What is the problem you're trying to solve? edit

I've been working on an automated tool (Beastie Bot) which creates better lists of threatened species. Such lists have always been problematic to create and maintain on Wikipedia.

It would be great if I hope I can play a part in helping build the tools that make it easier to create better content that others can learn about the world's biosphere from.

Probably the simplest way to illustrate the "problem I'm trying to solve" is to show a previous attempt to solve it. English Wikipedia has a generated list of endangered animals, but it's not very human-readable. It only uses Latin names (e.g. "Aves" instead of "Birds", and "Myrmecobius fasciatus" instead of "numbat", Some taxonomic groups are spread out throughout the list (e.g. "fish" are not grouped together, nor marsupials, lemurs, or microbats). It's outdated and unmaintained, too long, and resembles a database dump. While it's good for preserving the data found on IUCN's website, it's not so great for the Wikipedia audience.

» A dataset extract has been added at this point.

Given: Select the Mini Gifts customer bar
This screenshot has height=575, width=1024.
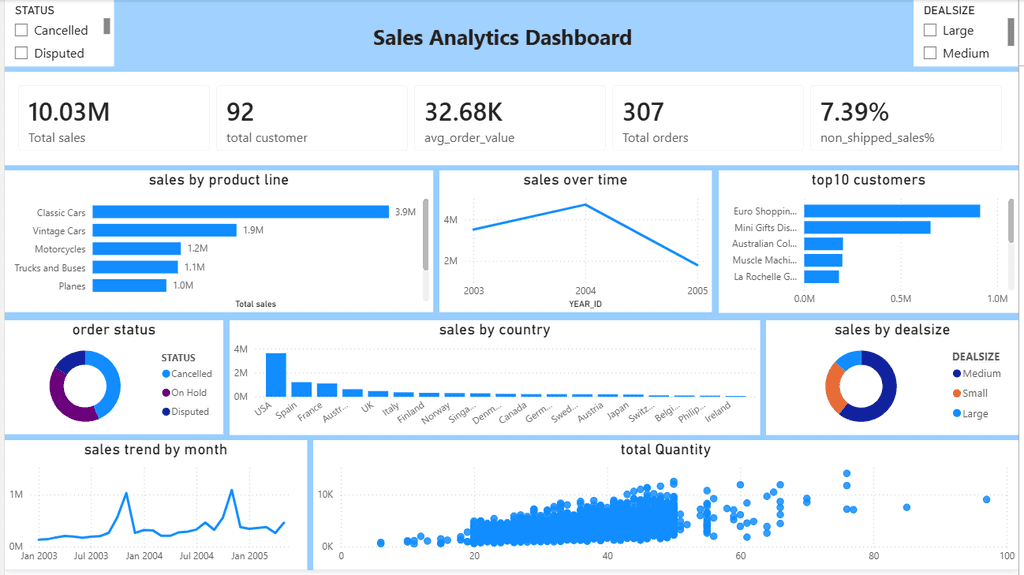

Beastie Bot creates better lists of species. It doesn't create too many subheading levels. It uses English common names while still preserving the scientific names. It adds introductory text and occasional statistics. It can add levels where needed, for example, to group the various families of New World monkeys together (In the old list, the families of New World monkeys, lemurs, great apes, and other primates are mixed together).

There some flow-on benefits from Beastie Bot, such as the ability to create a report of "false synonyms", identifying redirects for different species which point to the same article. For example, the scientific names "Sooglossus sechellensis" and "Tachycnemis seychellensis" refer to two different frog species belonging to different frog families, but both link to the same article: Seychelles treefrog. In developing Beastie Bot, I have identified this issue and made a list of hundreds of other possible false synonyms to help aid Wikipedians.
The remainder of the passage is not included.